◆ **Information**:
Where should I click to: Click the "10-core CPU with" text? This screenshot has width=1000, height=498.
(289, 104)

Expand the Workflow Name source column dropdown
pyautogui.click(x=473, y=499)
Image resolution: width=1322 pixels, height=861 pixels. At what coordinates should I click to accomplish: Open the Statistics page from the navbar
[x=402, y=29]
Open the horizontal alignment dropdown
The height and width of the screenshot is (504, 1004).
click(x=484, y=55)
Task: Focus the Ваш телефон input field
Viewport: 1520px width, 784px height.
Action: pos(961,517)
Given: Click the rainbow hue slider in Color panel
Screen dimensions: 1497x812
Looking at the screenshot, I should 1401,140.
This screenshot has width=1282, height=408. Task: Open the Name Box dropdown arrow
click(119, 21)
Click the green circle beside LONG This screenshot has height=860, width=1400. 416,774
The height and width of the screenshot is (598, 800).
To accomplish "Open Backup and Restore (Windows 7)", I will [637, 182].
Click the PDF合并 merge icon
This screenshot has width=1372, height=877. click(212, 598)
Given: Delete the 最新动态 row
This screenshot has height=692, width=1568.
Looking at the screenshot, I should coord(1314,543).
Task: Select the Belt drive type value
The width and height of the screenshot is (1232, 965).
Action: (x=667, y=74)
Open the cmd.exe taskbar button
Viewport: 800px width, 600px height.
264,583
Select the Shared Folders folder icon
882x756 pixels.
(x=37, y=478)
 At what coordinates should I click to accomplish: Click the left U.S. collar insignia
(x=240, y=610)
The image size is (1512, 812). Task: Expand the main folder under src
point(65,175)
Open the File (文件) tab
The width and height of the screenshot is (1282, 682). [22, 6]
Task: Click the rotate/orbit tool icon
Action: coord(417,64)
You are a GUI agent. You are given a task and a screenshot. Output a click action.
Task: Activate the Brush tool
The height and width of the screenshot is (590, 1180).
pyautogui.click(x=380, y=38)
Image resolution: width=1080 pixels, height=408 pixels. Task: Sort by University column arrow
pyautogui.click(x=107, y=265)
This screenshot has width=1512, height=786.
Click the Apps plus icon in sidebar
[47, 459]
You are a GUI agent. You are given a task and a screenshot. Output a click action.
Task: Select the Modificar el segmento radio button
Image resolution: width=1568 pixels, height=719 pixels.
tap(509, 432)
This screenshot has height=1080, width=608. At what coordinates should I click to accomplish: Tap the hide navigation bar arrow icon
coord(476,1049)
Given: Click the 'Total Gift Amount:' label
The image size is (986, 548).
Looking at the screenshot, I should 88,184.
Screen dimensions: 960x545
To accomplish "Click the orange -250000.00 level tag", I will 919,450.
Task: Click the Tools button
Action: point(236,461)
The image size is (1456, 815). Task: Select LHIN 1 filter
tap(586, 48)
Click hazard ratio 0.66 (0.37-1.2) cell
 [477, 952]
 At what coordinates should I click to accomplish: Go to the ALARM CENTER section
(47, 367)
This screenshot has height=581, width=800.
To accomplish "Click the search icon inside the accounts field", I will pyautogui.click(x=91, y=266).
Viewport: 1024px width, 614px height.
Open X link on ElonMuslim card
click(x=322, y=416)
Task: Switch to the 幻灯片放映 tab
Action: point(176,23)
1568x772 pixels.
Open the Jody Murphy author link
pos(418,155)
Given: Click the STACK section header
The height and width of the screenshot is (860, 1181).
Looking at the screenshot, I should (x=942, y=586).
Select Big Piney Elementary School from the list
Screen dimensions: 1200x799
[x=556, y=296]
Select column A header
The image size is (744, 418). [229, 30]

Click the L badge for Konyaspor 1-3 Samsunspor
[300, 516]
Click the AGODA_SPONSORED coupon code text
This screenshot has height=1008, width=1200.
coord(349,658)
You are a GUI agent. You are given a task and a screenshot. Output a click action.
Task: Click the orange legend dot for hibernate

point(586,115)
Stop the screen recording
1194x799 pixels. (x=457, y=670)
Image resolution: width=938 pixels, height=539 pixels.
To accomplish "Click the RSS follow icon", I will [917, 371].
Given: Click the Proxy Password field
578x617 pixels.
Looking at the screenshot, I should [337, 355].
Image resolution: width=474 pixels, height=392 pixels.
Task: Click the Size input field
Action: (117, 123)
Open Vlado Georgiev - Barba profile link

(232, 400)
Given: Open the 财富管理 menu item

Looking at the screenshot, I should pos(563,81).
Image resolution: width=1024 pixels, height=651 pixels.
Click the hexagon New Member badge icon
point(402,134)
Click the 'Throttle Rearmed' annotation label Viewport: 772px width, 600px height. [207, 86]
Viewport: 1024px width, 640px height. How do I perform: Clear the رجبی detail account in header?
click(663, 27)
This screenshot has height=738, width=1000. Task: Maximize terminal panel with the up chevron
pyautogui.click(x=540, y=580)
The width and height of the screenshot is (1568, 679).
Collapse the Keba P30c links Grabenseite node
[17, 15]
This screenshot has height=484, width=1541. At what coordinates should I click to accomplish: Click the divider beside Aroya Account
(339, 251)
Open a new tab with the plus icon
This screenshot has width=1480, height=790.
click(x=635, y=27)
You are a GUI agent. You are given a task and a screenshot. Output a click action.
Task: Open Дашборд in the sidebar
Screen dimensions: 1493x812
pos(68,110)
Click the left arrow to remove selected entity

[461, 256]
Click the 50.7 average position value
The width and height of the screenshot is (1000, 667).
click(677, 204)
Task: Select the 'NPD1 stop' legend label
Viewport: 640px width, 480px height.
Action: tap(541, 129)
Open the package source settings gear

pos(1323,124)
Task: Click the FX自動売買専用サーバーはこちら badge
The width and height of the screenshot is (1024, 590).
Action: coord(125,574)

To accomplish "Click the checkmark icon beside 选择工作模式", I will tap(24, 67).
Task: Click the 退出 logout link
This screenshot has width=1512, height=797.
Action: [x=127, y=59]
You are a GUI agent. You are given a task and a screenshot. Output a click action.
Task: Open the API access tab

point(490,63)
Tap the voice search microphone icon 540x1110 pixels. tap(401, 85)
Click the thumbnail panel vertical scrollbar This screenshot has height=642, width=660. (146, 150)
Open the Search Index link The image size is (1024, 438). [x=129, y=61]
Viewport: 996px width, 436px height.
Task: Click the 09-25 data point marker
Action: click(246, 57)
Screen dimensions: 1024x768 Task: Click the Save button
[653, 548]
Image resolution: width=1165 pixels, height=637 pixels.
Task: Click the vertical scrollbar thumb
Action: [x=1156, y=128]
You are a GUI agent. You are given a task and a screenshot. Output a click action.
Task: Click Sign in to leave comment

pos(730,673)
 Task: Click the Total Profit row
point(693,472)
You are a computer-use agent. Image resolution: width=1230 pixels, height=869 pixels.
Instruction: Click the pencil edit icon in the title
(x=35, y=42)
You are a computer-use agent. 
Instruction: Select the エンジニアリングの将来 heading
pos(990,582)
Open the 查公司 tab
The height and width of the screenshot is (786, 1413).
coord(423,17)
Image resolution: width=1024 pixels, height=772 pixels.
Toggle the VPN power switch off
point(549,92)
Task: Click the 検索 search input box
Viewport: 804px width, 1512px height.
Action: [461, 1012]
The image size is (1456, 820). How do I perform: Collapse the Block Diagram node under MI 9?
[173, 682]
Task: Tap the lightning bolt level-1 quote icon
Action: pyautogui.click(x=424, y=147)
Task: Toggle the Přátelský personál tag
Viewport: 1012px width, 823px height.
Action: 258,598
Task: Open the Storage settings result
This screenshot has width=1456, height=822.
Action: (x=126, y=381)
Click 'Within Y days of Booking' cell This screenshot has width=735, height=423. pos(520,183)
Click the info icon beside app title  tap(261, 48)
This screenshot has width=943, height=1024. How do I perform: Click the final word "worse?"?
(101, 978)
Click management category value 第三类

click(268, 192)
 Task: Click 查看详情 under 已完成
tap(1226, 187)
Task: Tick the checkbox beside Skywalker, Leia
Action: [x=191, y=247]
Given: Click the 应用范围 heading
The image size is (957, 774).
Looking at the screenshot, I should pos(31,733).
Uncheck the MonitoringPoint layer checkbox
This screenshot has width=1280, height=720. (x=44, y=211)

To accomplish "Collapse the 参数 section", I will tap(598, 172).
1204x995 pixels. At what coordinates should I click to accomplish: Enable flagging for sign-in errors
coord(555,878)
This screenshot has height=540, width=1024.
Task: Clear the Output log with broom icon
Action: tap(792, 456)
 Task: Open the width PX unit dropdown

◆ **What the task requires**:
Beginning with the line that has "The image size is (986, 548)." and ending with the line that has "Viewport: 1024px width, 614px height.", set down the lines above exactly and include no others.

◆ **Solution**:
The image size is (986, 548).
Looking at the screenshot, I should 88,184.
Screen dimensions: 960x545
To accomplish "Click the orange -250000.00 level tag", I will 919,450.
Task: Click the Tools button
Action: point(236,461)
The image size is (1456, 815). Task: Select LHIN 1 filter
tap(586, 48)
Click hazard ratio 0.66 (0.37-1.2) cell
 [477, 952]
 At what coordinates should I click to accomplish: Go to the ALARM CENTER section
(47, 367)
This screenshot has height=581, width=800.
To accomplish "Click the search icon inside the accounts field", I will pyautogui.click(x=91, y=266).
Viewport: 1024px width, 614px height.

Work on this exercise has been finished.